---------- The records ----------

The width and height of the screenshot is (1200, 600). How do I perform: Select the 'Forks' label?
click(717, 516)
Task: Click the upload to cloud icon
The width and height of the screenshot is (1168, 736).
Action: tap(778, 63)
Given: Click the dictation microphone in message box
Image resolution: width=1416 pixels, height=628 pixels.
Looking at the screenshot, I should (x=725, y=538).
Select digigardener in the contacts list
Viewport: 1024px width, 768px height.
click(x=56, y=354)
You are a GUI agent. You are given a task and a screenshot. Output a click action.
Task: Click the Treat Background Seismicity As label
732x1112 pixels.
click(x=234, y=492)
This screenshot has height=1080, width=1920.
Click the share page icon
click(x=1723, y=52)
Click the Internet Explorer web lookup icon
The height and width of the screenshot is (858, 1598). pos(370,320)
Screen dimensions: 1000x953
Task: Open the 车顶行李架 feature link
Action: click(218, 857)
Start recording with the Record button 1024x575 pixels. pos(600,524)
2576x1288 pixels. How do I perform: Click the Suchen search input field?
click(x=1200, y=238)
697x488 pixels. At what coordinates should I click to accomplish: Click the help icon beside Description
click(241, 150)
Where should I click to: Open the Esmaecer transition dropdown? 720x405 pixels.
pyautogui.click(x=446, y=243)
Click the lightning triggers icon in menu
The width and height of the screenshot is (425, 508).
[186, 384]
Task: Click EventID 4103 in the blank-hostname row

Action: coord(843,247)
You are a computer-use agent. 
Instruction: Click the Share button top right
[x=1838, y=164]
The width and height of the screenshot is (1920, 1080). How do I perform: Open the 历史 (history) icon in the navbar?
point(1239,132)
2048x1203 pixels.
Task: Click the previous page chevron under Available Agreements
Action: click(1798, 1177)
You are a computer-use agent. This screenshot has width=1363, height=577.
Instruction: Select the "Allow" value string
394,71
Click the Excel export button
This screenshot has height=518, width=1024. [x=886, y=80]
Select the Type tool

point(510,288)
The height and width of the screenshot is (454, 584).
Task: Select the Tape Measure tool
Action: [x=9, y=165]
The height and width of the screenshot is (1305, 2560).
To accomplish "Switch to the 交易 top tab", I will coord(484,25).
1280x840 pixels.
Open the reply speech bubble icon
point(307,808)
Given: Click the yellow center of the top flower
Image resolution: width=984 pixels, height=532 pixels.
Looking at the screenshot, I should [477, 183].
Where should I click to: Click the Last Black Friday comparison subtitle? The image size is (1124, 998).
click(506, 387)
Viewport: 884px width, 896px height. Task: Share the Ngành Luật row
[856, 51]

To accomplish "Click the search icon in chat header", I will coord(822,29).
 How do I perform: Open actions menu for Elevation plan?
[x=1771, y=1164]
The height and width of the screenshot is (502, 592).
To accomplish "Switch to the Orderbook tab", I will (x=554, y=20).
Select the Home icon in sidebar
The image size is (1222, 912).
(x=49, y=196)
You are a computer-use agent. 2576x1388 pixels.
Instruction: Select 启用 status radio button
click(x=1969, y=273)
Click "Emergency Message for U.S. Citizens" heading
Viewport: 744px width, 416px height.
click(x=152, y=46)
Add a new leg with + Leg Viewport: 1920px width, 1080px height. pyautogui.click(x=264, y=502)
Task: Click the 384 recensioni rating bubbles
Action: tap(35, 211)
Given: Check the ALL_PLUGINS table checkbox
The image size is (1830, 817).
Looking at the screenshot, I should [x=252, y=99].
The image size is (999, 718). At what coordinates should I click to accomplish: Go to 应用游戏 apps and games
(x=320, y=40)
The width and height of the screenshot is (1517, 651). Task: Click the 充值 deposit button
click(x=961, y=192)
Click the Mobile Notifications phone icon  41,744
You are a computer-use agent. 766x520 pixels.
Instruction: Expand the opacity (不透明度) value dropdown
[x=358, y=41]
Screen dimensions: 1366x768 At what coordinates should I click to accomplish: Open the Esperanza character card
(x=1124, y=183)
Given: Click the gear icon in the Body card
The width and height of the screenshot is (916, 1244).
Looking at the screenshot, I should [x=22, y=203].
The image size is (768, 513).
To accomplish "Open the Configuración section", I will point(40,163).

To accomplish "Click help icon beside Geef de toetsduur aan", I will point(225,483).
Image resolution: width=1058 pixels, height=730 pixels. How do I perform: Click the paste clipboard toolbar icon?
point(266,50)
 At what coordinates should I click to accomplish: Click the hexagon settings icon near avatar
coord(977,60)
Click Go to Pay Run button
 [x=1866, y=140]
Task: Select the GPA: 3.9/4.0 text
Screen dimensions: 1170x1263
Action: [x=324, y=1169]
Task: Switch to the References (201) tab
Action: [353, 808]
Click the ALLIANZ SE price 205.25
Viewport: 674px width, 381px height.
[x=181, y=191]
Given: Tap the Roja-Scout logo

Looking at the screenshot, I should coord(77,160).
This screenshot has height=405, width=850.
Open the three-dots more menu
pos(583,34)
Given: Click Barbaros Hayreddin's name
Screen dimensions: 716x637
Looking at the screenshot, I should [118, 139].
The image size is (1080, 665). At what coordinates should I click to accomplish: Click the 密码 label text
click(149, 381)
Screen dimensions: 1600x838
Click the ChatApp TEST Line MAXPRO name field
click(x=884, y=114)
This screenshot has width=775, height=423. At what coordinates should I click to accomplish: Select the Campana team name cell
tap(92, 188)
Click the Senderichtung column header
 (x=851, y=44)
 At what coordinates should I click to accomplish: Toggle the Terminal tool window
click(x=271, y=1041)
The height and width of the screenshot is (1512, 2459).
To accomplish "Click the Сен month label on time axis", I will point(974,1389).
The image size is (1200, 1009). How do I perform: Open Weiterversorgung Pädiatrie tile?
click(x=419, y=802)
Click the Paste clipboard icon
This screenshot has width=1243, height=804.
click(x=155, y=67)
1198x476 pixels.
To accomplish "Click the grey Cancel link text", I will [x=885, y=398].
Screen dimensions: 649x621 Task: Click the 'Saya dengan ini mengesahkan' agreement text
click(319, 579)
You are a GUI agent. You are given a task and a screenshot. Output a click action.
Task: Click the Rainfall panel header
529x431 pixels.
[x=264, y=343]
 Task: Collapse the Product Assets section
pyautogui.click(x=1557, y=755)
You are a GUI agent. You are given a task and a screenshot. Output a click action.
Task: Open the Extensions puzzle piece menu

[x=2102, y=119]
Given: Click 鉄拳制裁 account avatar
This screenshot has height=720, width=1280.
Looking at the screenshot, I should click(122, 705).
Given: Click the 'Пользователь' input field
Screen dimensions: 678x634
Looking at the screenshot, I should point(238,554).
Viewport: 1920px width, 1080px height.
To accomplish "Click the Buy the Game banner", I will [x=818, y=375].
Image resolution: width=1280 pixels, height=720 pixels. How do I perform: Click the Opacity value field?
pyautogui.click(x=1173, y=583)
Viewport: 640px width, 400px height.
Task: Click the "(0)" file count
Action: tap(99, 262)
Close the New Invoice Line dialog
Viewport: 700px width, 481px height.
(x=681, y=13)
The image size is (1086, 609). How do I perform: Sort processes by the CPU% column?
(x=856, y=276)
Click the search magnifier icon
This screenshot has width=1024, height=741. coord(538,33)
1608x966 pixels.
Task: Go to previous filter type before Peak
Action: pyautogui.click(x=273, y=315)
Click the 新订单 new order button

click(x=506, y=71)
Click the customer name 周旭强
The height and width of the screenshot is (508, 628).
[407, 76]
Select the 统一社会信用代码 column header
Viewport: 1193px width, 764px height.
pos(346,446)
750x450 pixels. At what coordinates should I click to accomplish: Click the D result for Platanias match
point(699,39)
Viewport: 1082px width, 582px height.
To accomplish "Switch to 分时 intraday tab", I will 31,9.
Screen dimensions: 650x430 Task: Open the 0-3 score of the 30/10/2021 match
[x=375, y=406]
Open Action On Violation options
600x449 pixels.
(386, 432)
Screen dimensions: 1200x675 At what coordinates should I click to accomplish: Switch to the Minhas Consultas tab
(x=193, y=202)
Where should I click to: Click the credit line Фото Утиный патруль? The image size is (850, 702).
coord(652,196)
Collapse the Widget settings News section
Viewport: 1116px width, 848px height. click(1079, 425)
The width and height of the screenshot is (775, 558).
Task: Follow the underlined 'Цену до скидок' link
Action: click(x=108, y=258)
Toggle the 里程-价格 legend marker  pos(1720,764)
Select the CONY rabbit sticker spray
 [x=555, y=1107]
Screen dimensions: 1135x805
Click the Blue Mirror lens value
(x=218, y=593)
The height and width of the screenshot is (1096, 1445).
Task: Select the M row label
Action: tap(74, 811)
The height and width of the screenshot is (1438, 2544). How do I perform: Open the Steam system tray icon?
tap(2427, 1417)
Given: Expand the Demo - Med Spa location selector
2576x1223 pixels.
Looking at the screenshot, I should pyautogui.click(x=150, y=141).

----------

*Task statement*:
Print the entries from the very first line through the line containing "click(x=56, y=354)", with both of those lines included. Reproduce every line without any change.

*Complete answer*:
The width and height of the screenshot is (1200, 600). How do I perform: Select the 'Forks' label?
click(717, 516)
Task: Click the upload to cloud icon
The width and height of the screenshot is (1168, 736).
Action: tap(778, 63)
Given: Click the dictation microphone in message box
Image resolution: width=1416 pixels, height=628 pixels.
Looking at the screenshot, I should (x=725, y=538).
Select digigardener in the contacts list
Viewport: 1024px width, 768px height.
click(x=56, y=354)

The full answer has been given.